══ FRAGMENT ══
Spójrzmy teraz na błogosławione owoce ducha, którymi są: „miłość, wesele, pokój, nieskwapliwość, dobrotliwość, dobroć, wiara, cichość, wstrzemięźliwość. Przeciwko takowym nie masz zakonu” – Gal. 5:22-23. Rozwijanie w sobie tych cnót to właśnie „życie według ducha”. Jeżeli zaś „duchem żyjemy, duchem też postępujmy” – rozwijajmy nasze duchowe życie. „Duchem postępujcie, a pożądliwości ciała nie wykonywajcie. Albowiem ciało pożąda przeciwko duchowi, a duch przeciwko ciału; a te rzeczy są sobie przeciwne, abyście nie to, co chcecie, czynili” – Gal. 5:25,16.
Widzimy więc, że życie chrześcijanina jest z konieczności zmaganiem się dwóch natur: starej i nowej. Jest to bezpośrednia walka, której nie ośmielamy się zaprzestać, ponieważ od niej właśnie zależy nie tylko nagroda naszego wysokiego powołania, ale także życie lub śmierć. Jakże poważną rzeczą jest więc każdy dzień naszego istnienia w takich warunkach! Każdej godziny i każdej chwili stajemy bowiem na sądzie. Słowa zawarte w naszym wersecie przewodnim nie stosują się obecnie do świata, lecz do nas, którzy znajdujemy się na próbie: jeżeli my będziemy żyli według ciała, pomrzemy; jeżeli zaś duchem sprawy ciała (skłonności starej natury) umartwimy (nie spełnimy jego pragnień), będziemy żyli. Wszyscy, którzy rzeczywiście są synami Bożymi, będą tak postępowali, gdyż – jak mówi apostoł w wersecie 14 – „którzykolwiek duchem Bożym prowadzeni bywają, ci są synami Bożymi”. Jeżeli dobrowolnie odrzucimy kierownictwo ducha Bożego, utracimy społeczność synowską. Jeżeli potraktujemy je w sposób bierny, nasza społeczność znajdzie się w niebezpieczeństwie i – ponieważ jesteśmy synami – otrzymamy karanie ku naszej naprawie i ćwiczeniu.
═══
══ ZESTAWIONE REKORDY ══
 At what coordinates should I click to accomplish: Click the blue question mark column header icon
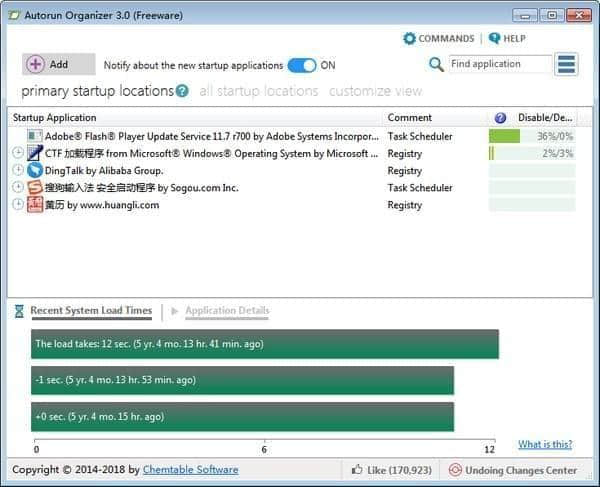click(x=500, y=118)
═══
══ ZESTAWIONE REKORDY ══
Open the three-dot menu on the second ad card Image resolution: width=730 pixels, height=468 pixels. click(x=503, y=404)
═══
- **DO WYKONANIA**
Podejmij fragment o życiu według ducha i dopisz jego dalszy ciąg, zaczynając po ostatnim zdaniu. Rekordy nie mają żadnego związku z fragmentem o życiu według ducha.

- **WYNIK KOŃCOWY**
Powinniśmy być głęboko wdzięczni Bogu za zsyłane nam z Jego ręki ćwiczenia i razy, które pomagają nam trzymać się wąskiej drogi, gdzie duch Boga prowadzi tych, co są Jego. Nie zapominajmy jednak, że powinniśmy się starać jak najmniej zasługiwać na taką chłostę. „Gdybyśmy się sami rozsądzali, nie bylibyśmy sądzeni” i ćwiczeni przez Pana (1 Kor. 11:31-32). Niemniej jednak nawet najostrożniejsze i wspierane modlitwą czuwanie nad skłonnościami starej woli naszego ciała niewątpliwie nie uchroni nas od potknięć i będziemy potrzebowali Boskiego upomnienia. Apostoł pisze: „Czyliście zapamiętali napominania, które wam jako synom mówi: Synu mój, nie lekce sobie poważaj kaźni Pańskiej, a nie trać serca, gdy od niego bywasz karany; albowiem kogo Pan miłuje, tego karze, a smaga każdego, którego za syna przyjmuje. Jeśli znosicie karanie, Bóg się wam ofiaruje jako synom; albowiem któryż jest syn, któregoby ojciec nie karał? A jeśli jesteście bez karania, którego wszyscy sa uczestnikami, tedyście bękartami, a nie synami” – Hebr. 12:5-12.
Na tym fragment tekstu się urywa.